- Why are there so many young first-time golf major winners?
- A look at why the same generation that’s winning their first major championships, aren’t buying their first home
“People often say “there’s a first-time for everything”. Well, this past weekend was no different as Brooks Koepka won the 117th U.S. Open, a first for him. This makes Brooks the 7th consecutive first-time golf major champion.Is the fact there are so many first-time winners a coincidence? Is it timing? Maybe fate?
The current parity in golf winners can most likely be attributed to three factors.
- The growing number of new golfers playing at such a high level. According to a study done by Forbes, a record number 2.4 million people took up golf at the peak of Tiger Woods’ popularity, with a large portion of them being under 10 years old. With so many young golfers setting their goal to be the next Tiger Woods, it makes sense that so many of the recent golf major winners, including Koepka, Jordan Spieth, and Jason Day are under the age of 30.
- Another big factor can be attributed to Tiger Woods himself. Woods reign on pro golf left the rest of the tour playing catch up for so long that once his dominance came to a screeching halt, it was only a matter of time before the next generation took over.
- Lastly, though there have been a few first-time major winners over the age of 40 in recent years, the young age of many golf pros definitely has its advantages. According to Jake Nichols, a golf statistician, there is a noticeable decline in most golfers performance when they reach their late 30s.
Though interest in golf has often skewed towards an older generation, this data suggest that not only is the game being dominated by a younger crowd, but with the likes of Phil Mickelson, Vijay Singh, and Tiger Woods himself getting past the pinnacle age for the game, the trend of young first-time major winners isn’t going to slow down.
Something completely different can be said about young first-time home buyers.
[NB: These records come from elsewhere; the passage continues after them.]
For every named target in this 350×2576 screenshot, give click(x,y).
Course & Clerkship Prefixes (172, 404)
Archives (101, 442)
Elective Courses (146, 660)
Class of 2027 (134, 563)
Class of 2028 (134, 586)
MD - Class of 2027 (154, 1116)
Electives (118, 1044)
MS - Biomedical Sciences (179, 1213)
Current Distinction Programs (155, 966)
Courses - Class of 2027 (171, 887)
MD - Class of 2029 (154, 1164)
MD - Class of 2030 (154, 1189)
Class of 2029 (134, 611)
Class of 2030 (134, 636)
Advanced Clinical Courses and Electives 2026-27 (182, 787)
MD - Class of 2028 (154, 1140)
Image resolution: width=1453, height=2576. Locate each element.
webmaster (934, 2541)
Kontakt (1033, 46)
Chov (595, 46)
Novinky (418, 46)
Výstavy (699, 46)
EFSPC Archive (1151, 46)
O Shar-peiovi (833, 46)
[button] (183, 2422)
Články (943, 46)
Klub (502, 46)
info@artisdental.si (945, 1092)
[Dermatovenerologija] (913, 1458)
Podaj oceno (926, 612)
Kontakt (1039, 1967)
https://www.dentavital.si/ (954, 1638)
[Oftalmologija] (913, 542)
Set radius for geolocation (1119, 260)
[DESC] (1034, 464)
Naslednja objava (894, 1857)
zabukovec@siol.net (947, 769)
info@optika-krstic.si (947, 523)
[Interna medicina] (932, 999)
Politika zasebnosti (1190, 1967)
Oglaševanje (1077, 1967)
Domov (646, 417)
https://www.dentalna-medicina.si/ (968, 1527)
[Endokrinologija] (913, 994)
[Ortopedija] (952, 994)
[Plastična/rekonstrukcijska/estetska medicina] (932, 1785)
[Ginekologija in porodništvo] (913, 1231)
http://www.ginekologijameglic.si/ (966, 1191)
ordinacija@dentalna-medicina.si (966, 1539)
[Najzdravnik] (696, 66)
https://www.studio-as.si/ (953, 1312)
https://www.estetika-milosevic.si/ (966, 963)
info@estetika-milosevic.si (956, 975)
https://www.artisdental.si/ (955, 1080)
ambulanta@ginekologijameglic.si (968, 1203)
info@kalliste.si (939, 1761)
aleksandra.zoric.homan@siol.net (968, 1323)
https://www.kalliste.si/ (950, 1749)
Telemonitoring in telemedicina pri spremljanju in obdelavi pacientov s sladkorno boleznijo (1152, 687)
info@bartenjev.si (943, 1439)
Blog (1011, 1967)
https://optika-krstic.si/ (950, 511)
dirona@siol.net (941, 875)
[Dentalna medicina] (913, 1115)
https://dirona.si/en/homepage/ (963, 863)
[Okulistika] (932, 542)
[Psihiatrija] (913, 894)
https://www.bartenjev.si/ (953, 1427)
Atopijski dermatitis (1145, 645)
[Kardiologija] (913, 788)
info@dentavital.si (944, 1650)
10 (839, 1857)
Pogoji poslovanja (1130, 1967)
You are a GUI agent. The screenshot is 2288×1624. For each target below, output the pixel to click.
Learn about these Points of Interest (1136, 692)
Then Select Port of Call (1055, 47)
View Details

According to the National Association of Realtors, first-time home buyers made up approximately 35% of home purchases in 2016, up from 32% in the previous year which was near all-time lows. Not surprisingly, of the new-home buyers, 66% were under the age of 36, down from 68% from the year previously.
Though the trend for first-time home buyers is moving slightly upwards, the data indicates that Millennials don’t have the same means or desire as the Tiger Woods generation to purchase their first home.
There are 3 main reasons to assume this:
- Business Insider suggests that millennials are having a harder time purchasing their first home due to higher student loan debt. In fact, research by the Federal Reserve found that a 10 percent increase in student loan debt causes a 1 to 2 percentage point drop in the homeownership rate for student loan borrowers during the first five years after exiting school (read Is college worth? Maybe not and our student loans 101 guide). Additionally, the article argues that it's much more difficult to get a mortgage today than it was pre-2008 due to the fact lenders now have much more strict debt-to-income rules, an issue if you’re walking around with high student loans.
- Another reason could be that for the first time in the last 130 years, living with parents is the most common living situation for Millennials making it easier for this generation to postpone buying their first home since they are also getting squeezed with rent prices increasing.
- Lastly, another big factor is simply that Millennials are generally waiting longer to start a family and tend to pass on the suburbs to live in more dense urban (and often more expensive) areas. Most people in this age group tend to prioritize travel and career over stability and the suburbs.
That said, there is one thing that first-time home buyers and young pro golfers looking for their first major championship have in common… Preparation. The difference between coming out on top or not often comes down to planning as each golfer and home buyer should spend time mapping out each step (or shot) of the process to put themselves in the best position to achieve their goal.